» **WORK REQUIRED**
Take the line containing "580x421 pixels. At" and all lines after it, through the end of the material, and repeat them exactly, pictures left out.

» **TASK DATA**
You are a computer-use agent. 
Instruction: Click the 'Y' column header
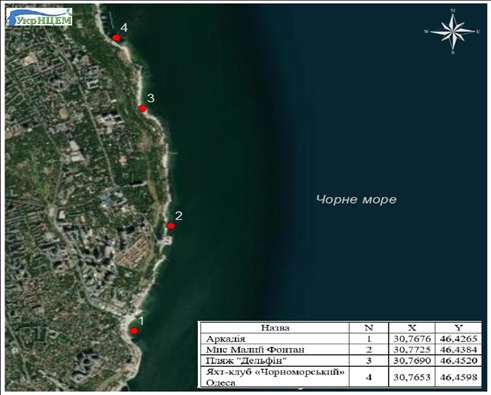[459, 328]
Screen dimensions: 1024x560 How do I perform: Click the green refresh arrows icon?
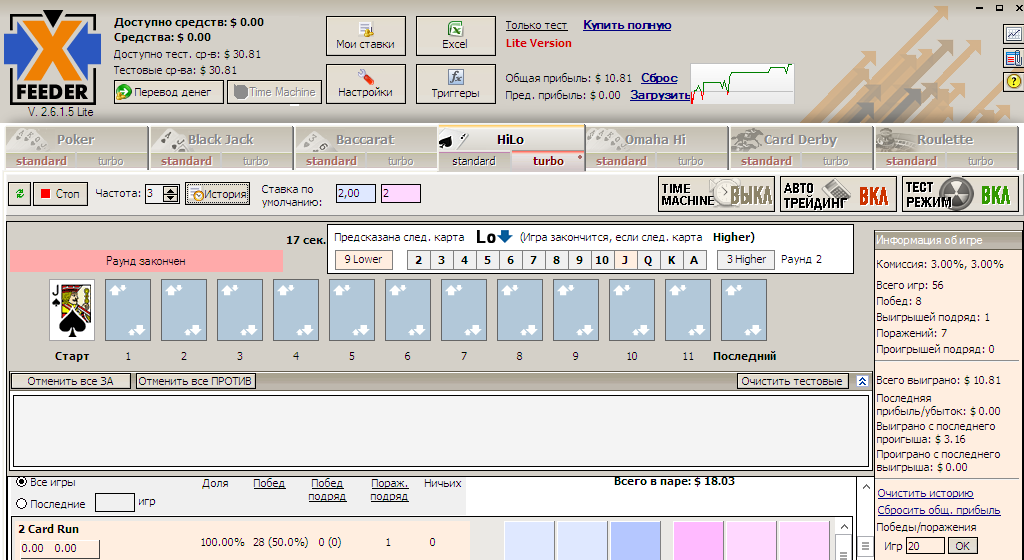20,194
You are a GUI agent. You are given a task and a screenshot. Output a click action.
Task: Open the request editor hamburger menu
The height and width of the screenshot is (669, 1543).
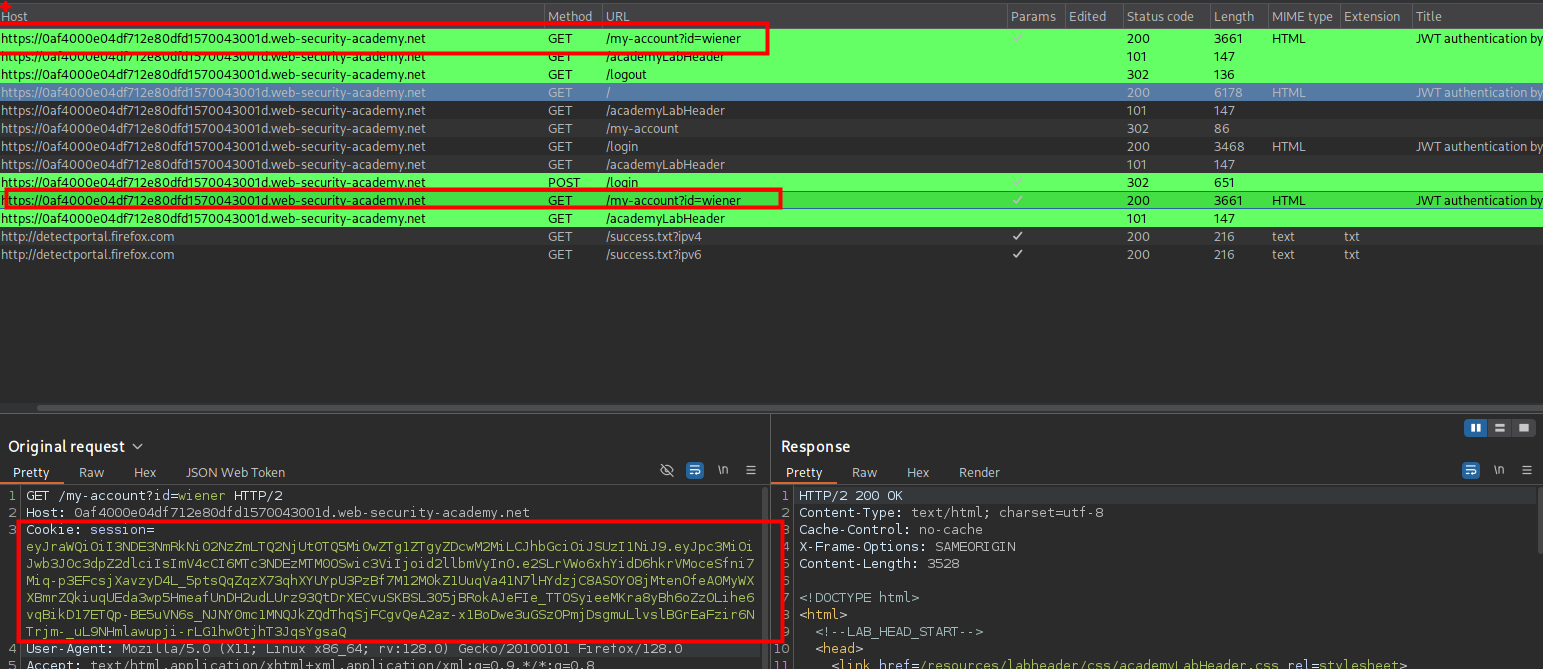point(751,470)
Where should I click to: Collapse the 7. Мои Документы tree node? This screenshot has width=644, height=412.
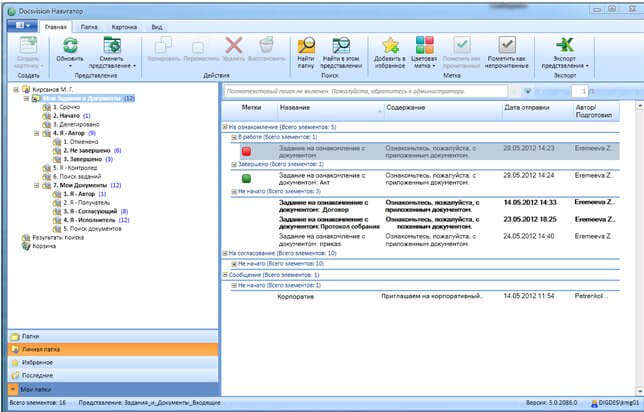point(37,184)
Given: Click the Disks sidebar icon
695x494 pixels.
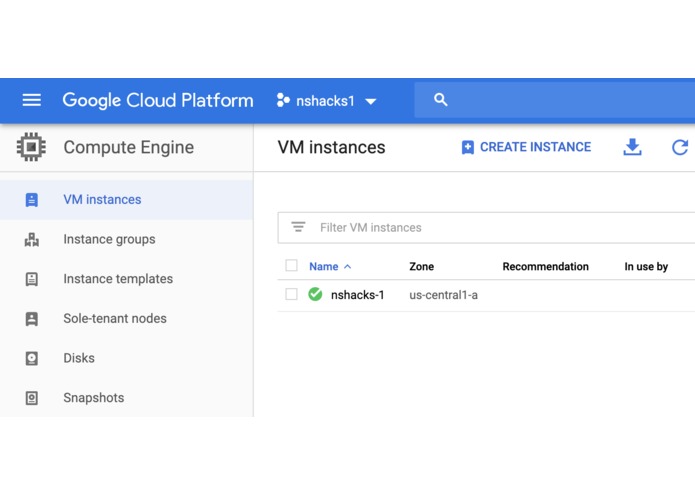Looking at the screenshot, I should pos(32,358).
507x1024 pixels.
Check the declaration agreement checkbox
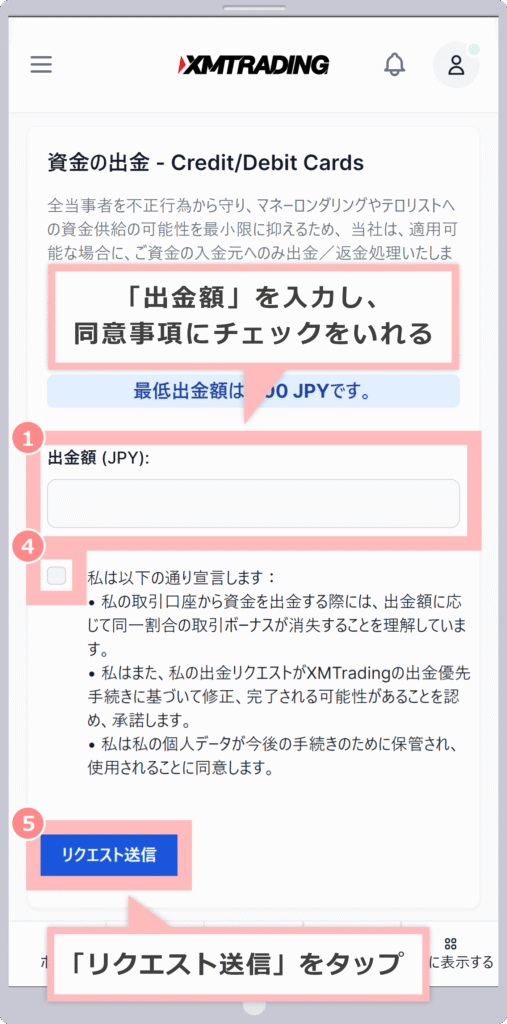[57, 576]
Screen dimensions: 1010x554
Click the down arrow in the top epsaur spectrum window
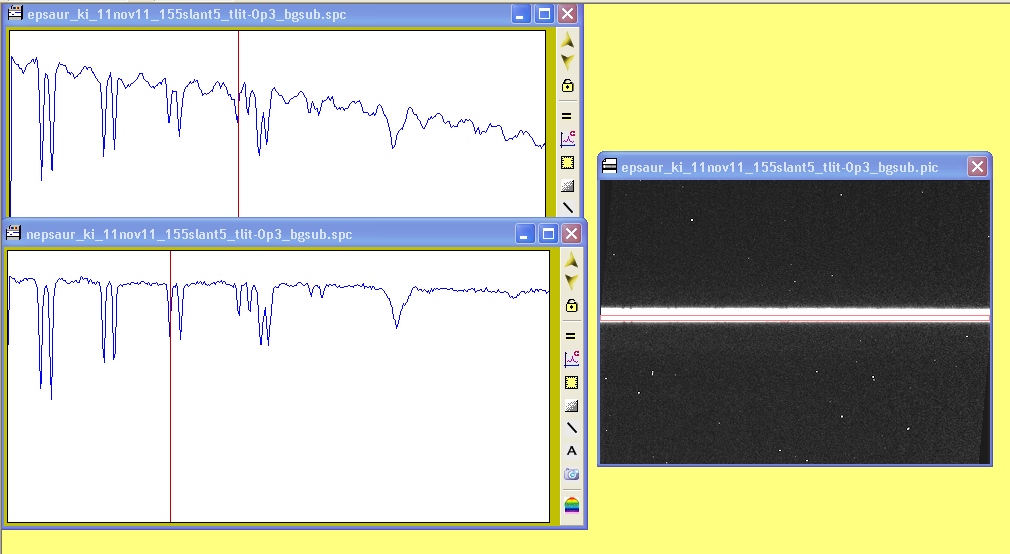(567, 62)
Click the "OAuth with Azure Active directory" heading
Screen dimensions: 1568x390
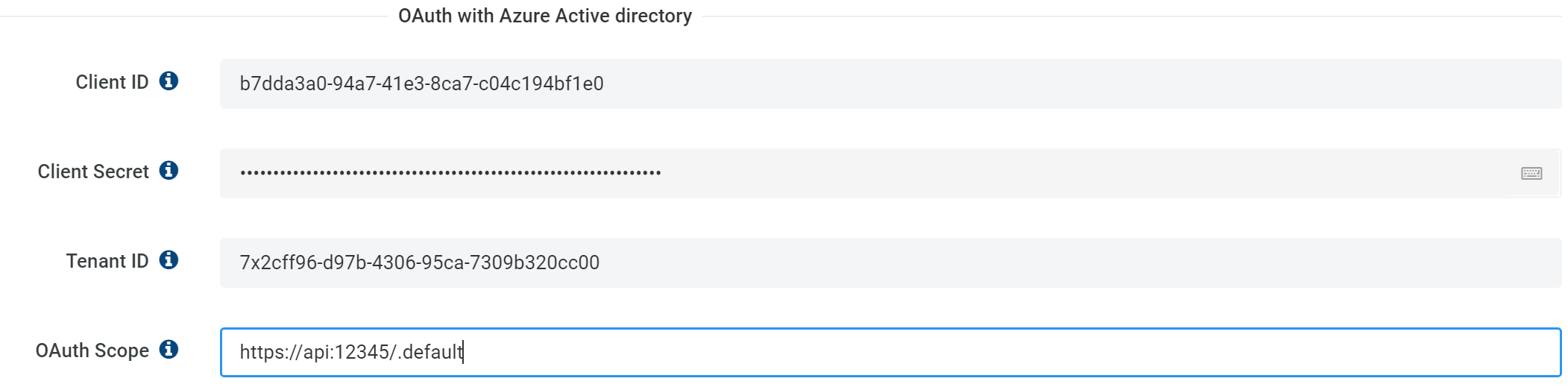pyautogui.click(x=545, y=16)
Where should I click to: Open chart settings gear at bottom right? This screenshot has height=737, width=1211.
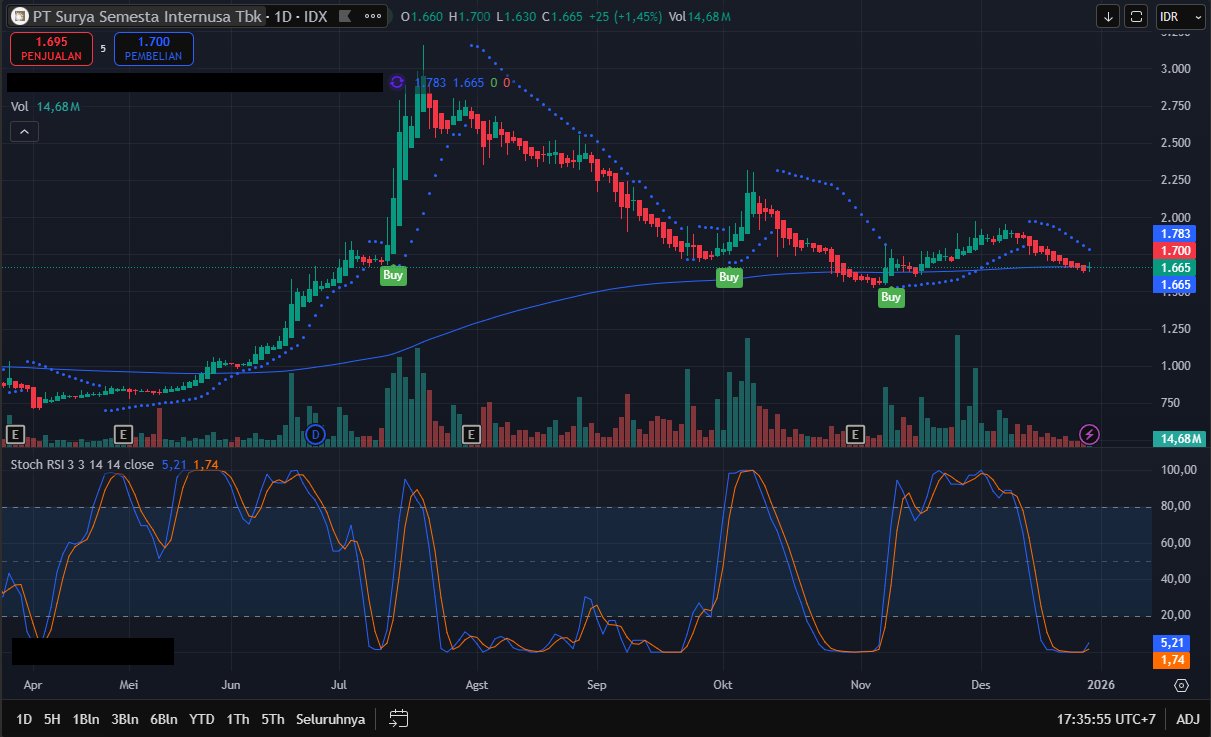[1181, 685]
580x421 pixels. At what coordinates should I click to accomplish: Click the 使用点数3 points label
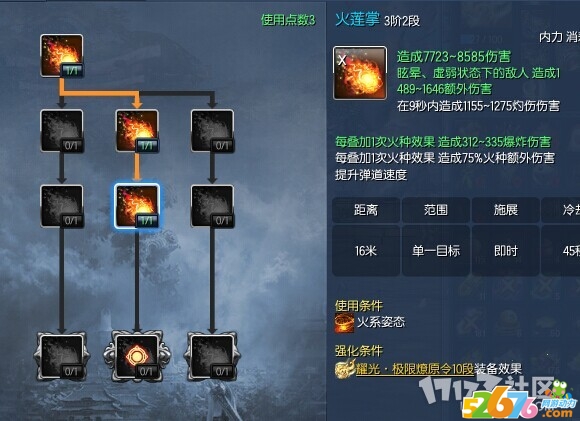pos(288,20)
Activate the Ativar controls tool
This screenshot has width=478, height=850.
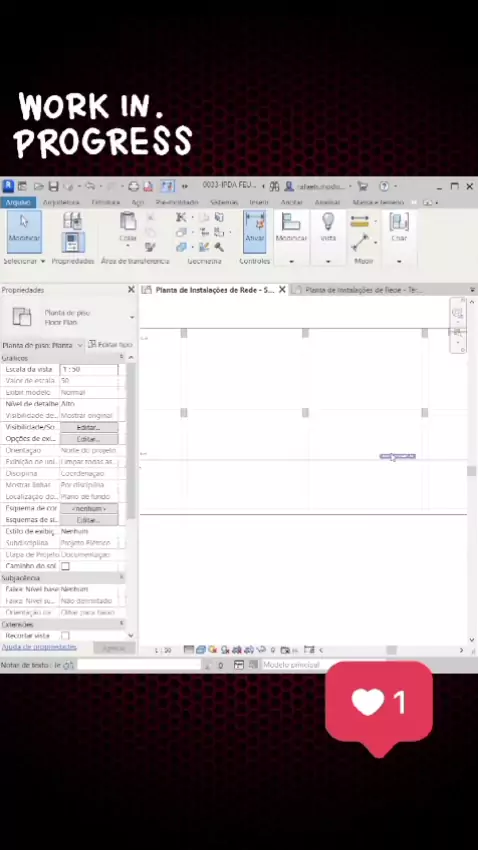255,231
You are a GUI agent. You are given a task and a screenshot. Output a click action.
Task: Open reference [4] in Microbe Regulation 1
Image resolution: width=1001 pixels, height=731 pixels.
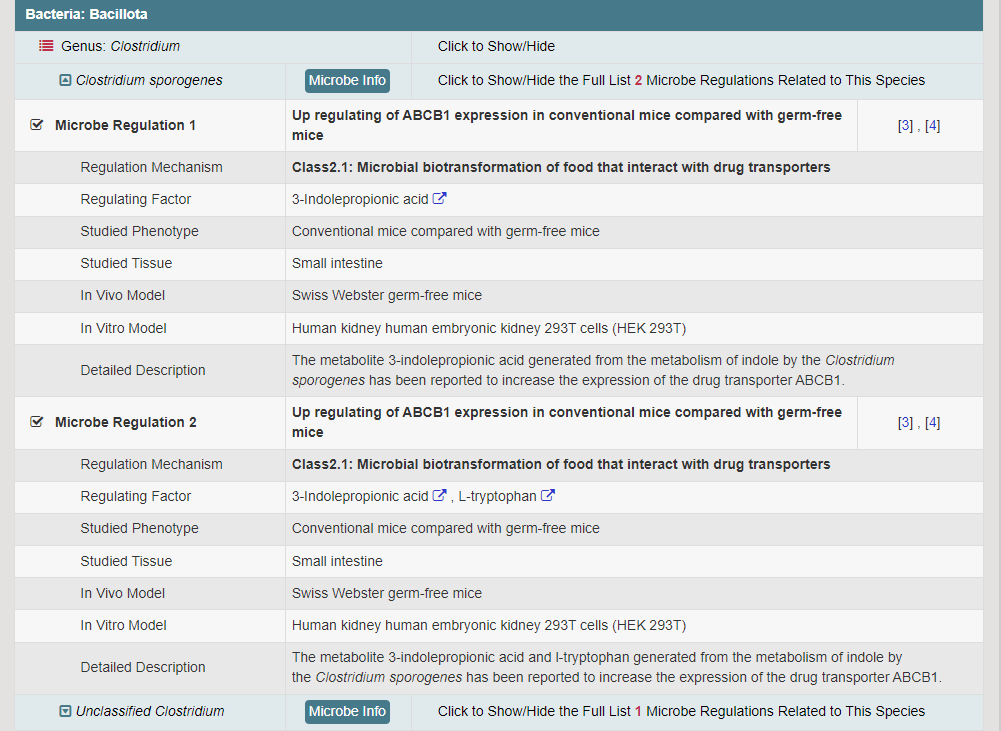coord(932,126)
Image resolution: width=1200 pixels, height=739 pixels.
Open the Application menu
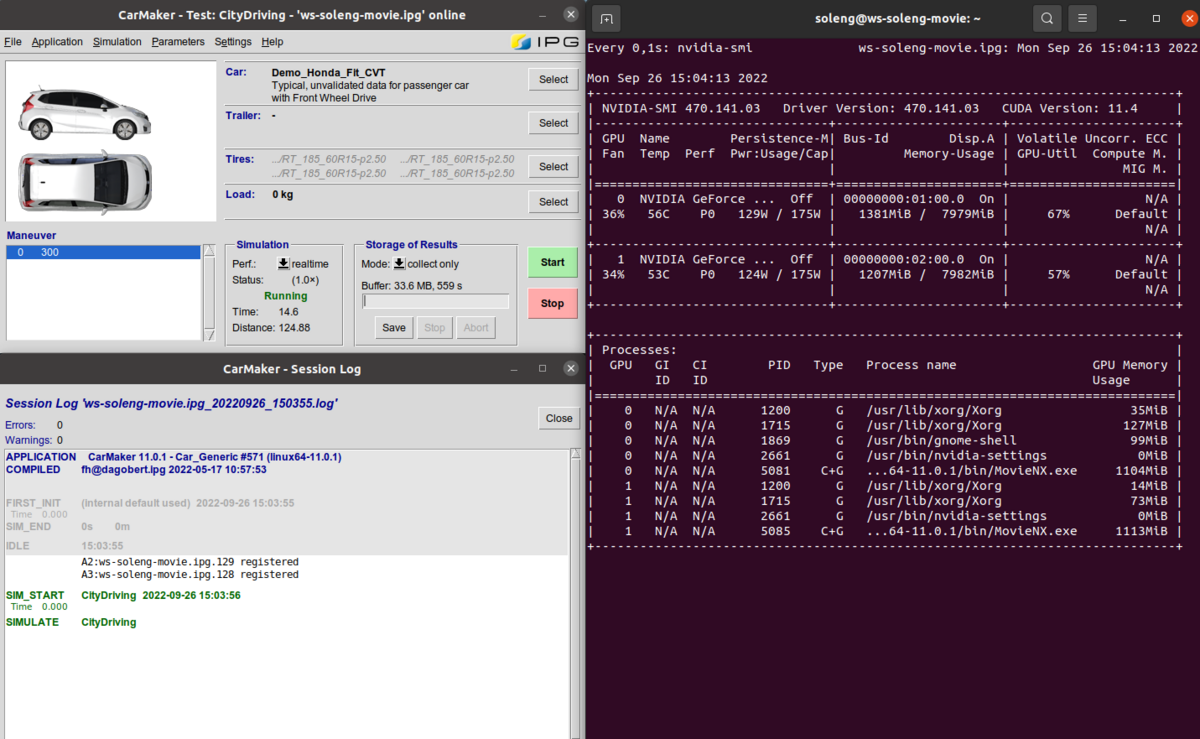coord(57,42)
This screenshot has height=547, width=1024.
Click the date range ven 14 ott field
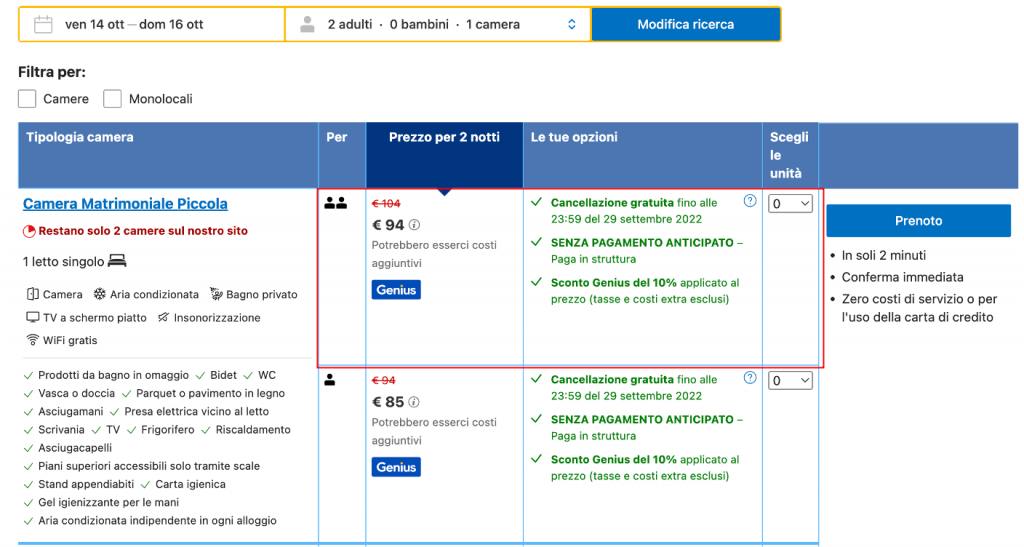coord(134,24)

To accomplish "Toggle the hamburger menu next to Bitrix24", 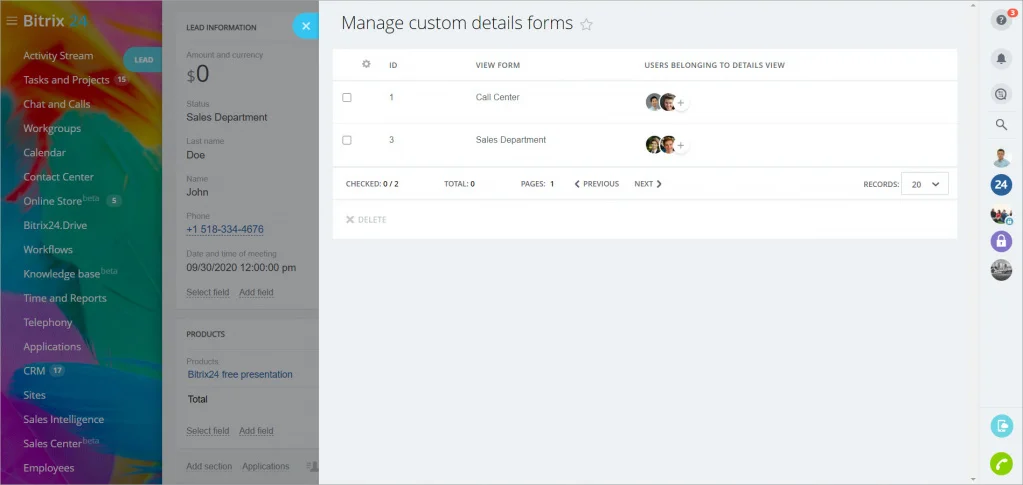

» **FINAL ANSWER**
580x421 pixels. At what coordinates should I click to accomplish: Click the 使用点数3 points label
pos(288,20)
Activate the Ativar controls tool
This screenshot has width=478, height=850.
255,231
You are a GUI agent. You are given a task and a screenshot. Output a click action.
Task: Open reference [4] in Microbe Regulation 1
Image resolution: width=1001 pixels, height=731 pixels.
coord(932,126)
Image resolution: width=1200 pixels, height=739 pixels.
Open the Application menu
coord(57,42)
This screenshot has height=547, width=1024.
Click the date range ven 14 ott field
coord(134,24)

To accomplish "Toggle the hamburger menu next to Bitrix24", 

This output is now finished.